Paul Graham published an essay this week called "The Brand Age." His argument: as technology commoditizes products and services, brand becomes the primary differentiator. The thing people buy isn't what you make. It's who they believe you are.
He's right. And AI is accelerating this trend faster than anyone expected.
The Commoditization Machine
AI is the greatest commoditization engine ever built. Two years ago, writing marketing copy was a skill that took years to develop. Now Claude does it in 4 seconds. Custom software used to require a team of engineers. Now a single developer with Cursor ships in a weekend what used to take a quarter.
When everyone has access to the same AI tools, the output converges. Your AI-generated landing page looks like their AI-generated landing page. Your AI-written emails sound like their AI-written emails. The execution gap between companies is collapsing.
So what's left? Brand. The story you tell. The trust you've built. The reputation that makes someone choose you over 47 identical alternatives.
Why This Hits AI Companies Hardest
The irony is thick. AI companies are the most commoditized of all. There are now over 11,000 AI startups. Most of them do roughly the same thing with roughly the same underlying models. The technology difference between competitors is often negligible.

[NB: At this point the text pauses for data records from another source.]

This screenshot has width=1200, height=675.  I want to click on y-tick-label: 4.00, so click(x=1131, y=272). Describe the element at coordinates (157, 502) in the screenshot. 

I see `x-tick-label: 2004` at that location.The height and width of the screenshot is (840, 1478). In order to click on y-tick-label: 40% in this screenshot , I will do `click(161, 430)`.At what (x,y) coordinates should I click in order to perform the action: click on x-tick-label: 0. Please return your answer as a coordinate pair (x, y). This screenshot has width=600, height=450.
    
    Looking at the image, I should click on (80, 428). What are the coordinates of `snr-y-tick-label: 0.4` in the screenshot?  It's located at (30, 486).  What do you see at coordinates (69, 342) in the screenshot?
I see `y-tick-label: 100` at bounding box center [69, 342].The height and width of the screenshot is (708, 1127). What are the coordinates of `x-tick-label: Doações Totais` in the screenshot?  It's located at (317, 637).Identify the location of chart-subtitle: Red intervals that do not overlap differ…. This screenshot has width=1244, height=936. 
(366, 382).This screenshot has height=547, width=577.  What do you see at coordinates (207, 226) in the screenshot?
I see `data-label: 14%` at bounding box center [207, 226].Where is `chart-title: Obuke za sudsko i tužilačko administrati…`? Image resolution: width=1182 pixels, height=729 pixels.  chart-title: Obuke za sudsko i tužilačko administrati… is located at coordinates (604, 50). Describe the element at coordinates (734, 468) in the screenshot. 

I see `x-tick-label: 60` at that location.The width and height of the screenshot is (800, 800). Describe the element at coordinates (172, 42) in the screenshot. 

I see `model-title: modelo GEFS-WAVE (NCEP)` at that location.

What separates the winners? Brand. Trust. Track record. The feeling a buyer gets when they see your name.
OpenAI didn't win because GPT-4 was dramatically better than every alternative. They won because they built a brand that meant "AI" in the public consciousness. Anthropic is winning enterprise deals not because Claude is always technically superior but because their brand says "safe, responsible AI." That positioning is worth billions.
What This Means for Your Business
If you're evaluating AI solutions for your company, you're probably comparing feature lists and pricing tables. Stop. Or at least, don't stop there.
Ask instead: who built this? What's their track record? Will they exist in 2 years? When something breaks at 2 AM, do I trust them to fix it?
Features are table stakes. Every AI agent platform has integrations, has natural language processing, has multi-step task handling. The technical floor has risen so high that feature comparison is almost meaningless.
Trust is the actual product. When you deploy an AI agent that touches your customer data, sends emails on your behalf, and makes decisions in your business processes, you're not buying software. You're extending trust to a vendor.
Brand as a Moat in the AI Agent Space
We think about this constantly at OpenClaw Setup. Our technology is built on OpenClaw, which is open source. Anyone can download it. Anyone can try to deploy it themselves.
So why do businesses pay us $999 to do it? Because they trust that we'll configure it correctly, that we'll build the right guardrails, that we'll be there when something needs adjustment. The technology is free. The expertise and accountability are what cost money.
PG is right that we're in the Brand Age. In the AI agent space specifically, the brands that win will be the ones that earned trust through transparency, delivered results consistently, and never hid behind hype.
Features get copied in a quarter. Trust takes years to build. That's the only moat that matters now.